Mel Evans, Associated Press
Exercise rider Michelle Nevin walks Big Brown around the stables at Pimlico Race Course.

BALTIMORE — Stuff does happen in thoroughbred racing's Triple Crown series. Big Brown is flying toward the June 7 Belmont Stakes as if on Pegasus wings, as uncatchable in Saturday's Preakness as he was in the May 3 Kentucky Derby.

But the tragedy of facts is that, more often than not — and not at all since 1978 — a Derby-Preakness double will not lead to the sport's most celebrated sweep. Since Affirmed last won all three, 10 champions at both Churchill Downs and Pimlico set themselves up as favorites to reign in New York, only to discover that you can't always get there from here.

"David would have never slayed Goliath if he had put his slingshot away," said trainer Kenny McPeek, who in 2002 saddled Sarava and watched that 70-1 shot knock off Derby-Preakness winner War Emblem. War Emblem fell to his knees leaving the gate and finished eighth.

"Horses stumble," McPeek said, "or the race doesn't get set up for him, or the rider makes an early move that was too soon, and the next thing you know, you've got a double-digit or triple-digit price on the board."

Spectacular Bid appeared poised to add to the string of Triple Crown winners in the 1970s — Secretariat in '73, Seattle Slew in '77, Affirmed in '78 — but finished third. Likewise, Pleasant Colony was third in 1981, Alysheba fourth in '87, Sunday Silence second in '89, Silver Charm second in '97, Real Quiet second in '98, Charismatic third in '99, Funny Cide third in 2003, Smarty Jones second in '04.

Even when a Triple Crown sweep hasn't been a possibility, Belmont favorites routinely have been upset; only twice in the last 12 years — and four times in 19 years — has the betting choice wound up in the winner's circle with Belmont's traditional carnation blanket.

Apart from the little things that can go wrong, as enumerated by McPeek, there is Belmont's challenging distance — 1 1/2 miles after the 1 1/4-mile Derby and 1-3/16-mile Preakness — coming as it does only five weeks after the first of the Triple Crown classics.

And, though the Preakness often has a drop-off in quality after the Derby — this year, horse people declared the field especially weak — it is not unusual for a rested, quality horse or two to be waiting at the Belmont. This time, the candidate for that role is the Japanese colt Casino Drive, who has raced (and won) only twice all year.

Which is not to say that Big Brown hasn't gotten race people all a-twitter. The consensus here, especially after Big Brown's extra-gear sprint off the final turn at the Preakness, is that the colt is a rare "monster," so dominant in his unbeaten five-race career that his jockey, Kent Desormeaux. used the same compliment — "freak" — for Big Brown that he applies to history's 11 Triple Crown winners.

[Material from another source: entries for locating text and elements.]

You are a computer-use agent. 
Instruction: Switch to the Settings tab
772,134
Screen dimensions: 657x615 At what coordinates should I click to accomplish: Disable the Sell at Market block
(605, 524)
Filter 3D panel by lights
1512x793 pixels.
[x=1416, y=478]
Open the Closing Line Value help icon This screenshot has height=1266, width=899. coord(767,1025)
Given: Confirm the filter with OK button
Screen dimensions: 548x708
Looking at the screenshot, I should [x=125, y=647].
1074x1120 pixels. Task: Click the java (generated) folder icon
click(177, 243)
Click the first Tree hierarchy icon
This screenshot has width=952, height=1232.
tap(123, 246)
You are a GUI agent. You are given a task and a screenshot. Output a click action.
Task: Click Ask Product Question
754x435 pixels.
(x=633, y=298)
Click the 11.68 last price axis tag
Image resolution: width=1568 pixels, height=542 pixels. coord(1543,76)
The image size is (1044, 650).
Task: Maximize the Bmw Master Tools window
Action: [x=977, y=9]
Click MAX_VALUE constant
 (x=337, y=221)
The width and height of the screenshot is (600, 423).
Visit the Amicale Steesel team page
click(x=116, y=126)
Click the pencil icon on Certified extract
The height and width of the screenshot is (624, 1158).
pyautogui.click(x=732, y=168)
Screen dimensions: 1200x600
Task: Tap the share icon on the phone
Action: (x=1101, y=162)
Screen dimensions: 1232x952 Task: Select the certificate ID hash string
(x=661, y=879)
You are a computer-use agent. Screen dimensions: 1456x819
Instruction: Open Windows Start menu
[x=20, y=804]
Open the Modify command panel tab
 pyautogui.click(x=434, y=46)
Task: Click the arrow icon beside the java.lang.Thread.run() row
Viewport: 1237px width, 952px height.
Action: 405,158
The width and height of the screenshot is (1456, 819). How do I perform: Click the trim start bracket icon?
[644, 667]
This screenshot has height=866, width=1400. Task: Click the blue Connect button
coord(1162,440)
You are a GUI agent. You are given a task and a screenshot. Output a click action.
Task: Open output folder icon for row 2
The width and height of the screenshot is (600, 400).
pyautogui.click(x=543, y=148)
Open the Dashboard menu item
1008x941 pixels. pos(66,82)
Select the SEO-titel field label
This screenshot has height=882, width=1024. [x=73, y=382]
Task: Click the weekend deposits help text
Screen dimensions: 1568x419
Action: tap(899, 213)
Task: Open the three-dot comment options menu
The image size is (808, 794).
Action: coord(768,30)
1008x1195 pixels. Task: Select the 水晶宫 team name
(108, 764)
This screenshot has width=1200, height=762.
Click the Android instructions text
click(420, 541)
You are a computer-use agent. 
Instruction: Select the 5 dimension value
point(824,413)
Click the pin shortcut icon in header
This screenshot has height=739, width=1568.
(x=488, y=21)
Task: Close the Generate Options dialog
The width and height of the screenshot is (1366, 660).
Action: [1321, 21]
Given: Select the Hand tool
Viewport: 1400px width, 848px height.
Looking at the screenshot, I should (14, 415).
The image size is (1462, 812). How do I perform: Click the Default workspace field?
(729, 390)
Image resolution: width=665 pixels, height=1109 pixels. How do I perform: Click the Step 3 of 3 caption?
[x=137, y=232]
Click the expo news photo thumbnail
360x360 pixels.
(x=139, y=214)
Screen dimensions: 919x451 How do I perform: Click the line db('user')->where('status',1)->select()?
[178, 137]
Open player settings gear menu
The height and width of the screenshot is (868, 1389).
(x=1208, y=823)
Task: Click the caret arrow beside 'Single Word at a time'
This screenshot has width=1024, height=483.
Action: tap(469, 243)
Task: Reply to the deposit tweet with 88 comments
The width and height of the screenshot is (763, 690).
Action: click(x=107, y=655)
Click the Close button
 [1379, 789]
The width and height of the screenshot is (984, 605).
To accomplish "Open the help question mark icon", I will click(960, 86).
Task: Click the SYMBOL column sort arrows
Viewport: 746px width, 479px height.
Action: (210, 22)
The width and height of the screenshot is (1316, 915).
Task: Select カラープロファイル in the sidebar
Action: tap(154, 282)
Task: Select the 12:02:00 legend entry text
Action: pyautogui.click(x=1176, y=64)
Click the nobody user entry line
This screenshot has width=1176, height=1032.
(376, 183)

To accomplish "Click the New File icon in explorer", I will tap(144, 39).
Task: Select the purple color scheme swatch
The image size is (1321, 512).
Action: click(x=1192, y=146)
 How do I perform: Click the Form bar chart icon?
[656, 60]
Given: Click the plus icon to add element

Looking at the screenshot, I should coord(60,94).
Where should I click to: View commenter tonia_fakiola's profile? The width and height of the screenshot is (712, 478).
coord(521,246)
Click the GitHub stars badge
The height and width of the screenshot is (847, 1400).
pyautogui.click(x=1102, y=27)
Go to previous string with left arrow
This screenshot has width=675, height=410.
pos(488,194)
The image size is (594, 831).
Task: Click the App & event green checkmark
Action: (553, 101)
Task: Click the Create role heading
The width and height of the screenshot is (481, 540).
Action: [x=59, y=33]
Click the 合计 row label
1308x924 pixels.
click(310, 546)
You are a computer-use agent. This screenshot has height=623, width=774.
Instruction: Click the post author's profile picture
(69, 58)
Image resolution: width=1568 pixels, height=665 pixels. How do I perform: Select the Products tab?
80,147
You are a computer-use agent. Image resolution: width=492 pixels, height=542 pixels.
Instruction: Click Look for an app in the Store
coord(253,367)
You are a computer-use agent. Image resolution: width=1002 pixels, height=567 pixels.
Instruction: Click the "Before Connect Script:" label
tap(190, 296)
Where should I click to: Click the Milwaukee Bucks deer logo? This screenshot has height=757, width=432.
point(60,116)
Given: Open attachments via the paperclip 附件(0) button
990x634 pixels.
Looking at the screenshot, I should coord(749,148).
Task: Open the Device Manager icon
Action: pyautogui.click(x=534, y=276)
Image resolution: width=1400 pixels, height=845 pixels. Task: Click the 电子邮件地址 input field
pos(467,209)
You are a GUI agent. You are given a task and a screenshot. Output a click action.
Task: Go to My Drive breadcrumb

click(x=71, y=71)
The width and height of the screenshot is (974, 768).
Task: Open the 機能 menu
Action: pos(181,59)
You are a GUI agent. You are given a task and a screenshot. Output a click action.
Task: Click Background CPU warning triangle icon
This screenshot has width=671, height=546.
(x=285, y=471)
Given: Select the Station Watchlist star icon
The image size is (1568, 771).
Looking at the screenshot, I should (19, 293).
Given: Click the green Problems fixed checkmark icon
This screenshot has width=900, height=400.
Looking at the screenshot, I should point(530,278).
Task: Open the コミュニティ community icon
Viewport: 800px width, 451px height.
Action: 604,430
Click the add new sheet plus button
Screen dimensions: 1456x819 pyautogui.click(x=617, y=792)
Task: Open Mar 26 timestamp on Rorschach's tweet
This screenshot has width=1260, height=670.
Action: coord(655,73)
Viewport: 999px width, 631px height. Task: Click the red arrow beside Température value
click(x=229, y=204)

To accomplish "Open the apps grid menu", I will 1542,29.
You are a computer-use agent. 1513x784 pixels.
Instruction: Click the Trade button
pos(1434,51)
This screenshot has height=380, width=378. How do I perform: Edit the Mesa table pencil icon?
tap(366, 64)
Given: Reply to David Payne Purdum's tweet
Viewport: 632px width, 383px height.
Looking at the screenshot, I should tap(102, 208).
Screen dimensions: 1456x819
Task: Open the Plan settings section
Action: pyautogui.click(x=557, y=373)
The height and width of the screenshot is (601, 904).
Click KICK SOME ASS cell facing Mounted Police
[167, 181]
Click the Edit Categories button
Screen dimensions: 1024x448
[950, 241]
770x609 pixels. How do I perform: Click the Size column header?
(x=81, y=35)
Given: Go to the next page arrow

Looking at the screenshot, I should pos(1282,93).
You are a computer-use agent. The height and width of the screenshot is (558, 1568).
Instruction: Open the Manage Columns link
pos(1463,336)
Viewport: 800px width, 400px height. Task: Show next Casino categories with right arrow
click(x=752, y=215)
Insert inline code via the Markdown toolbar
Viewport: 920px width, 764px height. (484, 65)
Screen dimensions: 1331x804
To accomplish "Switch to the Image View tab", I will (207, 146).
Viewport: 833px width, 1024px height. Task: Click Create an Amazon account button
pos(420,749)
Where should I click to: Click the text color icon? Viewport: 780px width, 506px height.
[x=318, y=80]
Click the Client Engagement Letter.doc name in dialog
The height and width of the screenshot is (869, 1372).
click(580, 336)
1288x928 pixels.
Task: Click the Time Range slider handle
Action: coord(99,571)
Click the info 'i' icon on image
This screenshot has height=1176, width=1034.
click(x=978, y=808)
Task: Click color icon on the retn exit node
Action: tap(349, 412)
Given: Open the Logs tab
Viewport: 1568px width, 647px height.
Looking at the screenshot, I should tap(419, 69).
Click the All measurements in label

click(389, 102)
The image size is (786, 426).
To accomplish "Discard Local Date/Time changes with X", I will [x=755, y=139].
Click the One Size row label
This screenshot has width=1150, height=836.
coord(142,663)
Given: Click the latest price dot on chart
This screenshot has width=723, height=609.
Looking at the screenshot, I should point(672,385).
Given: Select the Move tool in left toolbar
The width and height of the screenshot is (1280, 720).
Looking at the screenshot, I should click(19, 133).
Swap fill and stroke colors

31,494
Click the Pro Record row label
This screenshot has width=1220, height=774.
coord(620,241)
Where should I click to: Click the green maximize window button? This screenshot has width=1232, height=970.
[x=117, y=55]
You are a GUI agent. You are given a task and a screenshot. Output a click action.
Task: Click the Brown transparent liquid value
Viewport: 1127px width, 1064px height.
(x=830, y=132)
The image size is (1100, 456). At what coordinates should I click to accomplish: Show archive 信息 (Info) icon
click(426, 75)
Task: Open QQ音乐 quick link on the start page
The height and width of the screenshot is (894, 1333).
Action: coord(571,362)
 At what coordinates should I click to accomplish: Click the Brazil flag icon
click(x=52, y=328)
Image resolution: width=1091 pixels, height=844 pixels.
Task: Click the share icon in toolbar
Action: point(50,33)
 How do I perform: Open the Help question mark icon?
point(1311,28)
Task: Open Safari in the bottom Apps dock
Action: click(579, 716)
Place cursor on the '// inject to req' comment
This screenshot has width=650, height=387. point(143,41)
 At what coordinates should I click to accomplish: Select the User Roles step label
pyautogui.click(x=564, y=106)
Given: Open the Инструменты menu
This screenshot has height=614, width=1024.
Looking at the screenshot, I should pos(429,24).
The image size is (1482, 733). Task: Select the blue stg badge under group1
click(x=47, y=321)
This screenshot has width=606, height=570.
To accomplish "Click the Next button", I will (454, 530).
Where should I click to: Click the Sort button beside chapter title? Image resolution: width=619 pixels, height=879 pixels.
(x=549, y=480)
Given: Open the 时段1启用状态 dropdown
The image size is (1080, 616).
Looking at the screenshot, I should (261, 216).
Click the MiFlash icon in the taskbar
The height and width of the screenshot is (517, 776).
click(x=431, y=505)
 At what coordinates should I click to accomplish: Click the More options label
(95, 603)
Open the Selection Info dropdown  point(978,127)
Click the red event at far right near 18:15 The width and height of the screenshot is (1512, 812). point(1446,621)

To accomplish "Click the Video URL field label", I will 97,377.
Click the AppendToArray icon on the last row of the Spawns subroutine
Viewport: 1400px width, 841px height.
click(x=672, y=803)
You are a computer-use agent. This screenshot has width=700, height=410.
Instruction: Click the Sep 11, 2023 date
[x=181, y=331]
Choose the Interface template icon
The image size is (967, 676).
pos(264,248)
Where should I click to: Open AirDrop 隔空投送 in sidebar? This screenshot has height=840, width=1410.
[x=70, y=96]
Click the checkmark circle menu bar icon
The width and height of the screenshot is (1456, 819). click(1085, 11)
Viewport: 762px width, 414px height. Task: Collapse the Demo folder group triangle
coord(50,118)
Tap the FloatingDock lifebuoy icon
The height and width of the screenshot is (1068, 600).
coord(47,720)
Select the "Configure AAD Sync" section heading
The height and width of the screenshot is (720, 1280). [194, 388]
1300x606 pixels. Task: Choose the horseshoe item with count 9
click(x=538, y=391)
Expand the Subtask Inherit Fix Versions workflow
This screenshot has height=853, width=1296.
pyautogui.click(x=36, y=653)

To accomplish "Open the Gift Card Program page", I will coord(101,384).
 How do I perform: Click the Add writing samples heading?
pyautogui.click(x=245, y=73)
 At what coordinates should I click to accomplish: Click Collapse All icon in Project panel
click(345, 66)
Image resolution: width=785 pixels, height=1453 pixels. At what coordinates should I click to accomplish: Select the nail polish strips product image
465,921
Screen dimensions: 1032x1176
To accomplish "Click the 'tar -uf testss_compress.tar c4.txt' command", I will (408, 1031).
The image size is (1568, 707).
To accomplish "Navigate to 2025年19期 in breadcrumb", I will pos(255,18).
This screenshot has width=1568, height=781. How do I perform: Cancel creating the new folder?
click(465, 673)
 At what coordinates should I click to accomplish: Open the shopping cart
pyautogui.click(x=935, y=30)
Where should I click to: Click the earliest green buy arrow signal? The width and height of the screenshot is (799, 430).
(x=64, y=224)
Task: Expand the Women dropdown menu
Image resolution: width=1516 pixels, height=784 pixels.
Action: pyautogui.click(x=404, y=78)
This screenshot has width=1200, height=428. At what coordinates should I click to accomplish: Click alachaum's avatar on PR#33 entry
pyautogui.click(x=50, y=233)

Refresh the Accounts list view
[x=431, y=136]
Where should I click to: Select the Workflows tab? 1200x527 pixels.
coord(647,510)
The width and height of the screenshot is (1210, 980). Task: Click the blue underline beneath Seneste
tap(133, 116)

"You've got to know what freaks they were, what resilience they had," Desormeaux said. "(With Big Brown), I know the gun's loaded. All I've got to do is pull the trigger."

Certainly, no one appears as convinced of his Triple Crown chances as Big Brown's hectoring trainer, Rick Dutrow, who all but promised victory before both the Kentucky Derby and Preakness.

When Desormeaux, who also rode Casino Drive in a May 10 Peter Pan victory, declared Casino Drive a worthy Belmont opponent for Big Brown, saying, "That's an exacta right there," he was asked, "Cold exacta (picking the winner and runner-up) or boxed (the first two horses in either order)?"

Before Desormeaux could answer, Dutrow put in, "Cold exacta."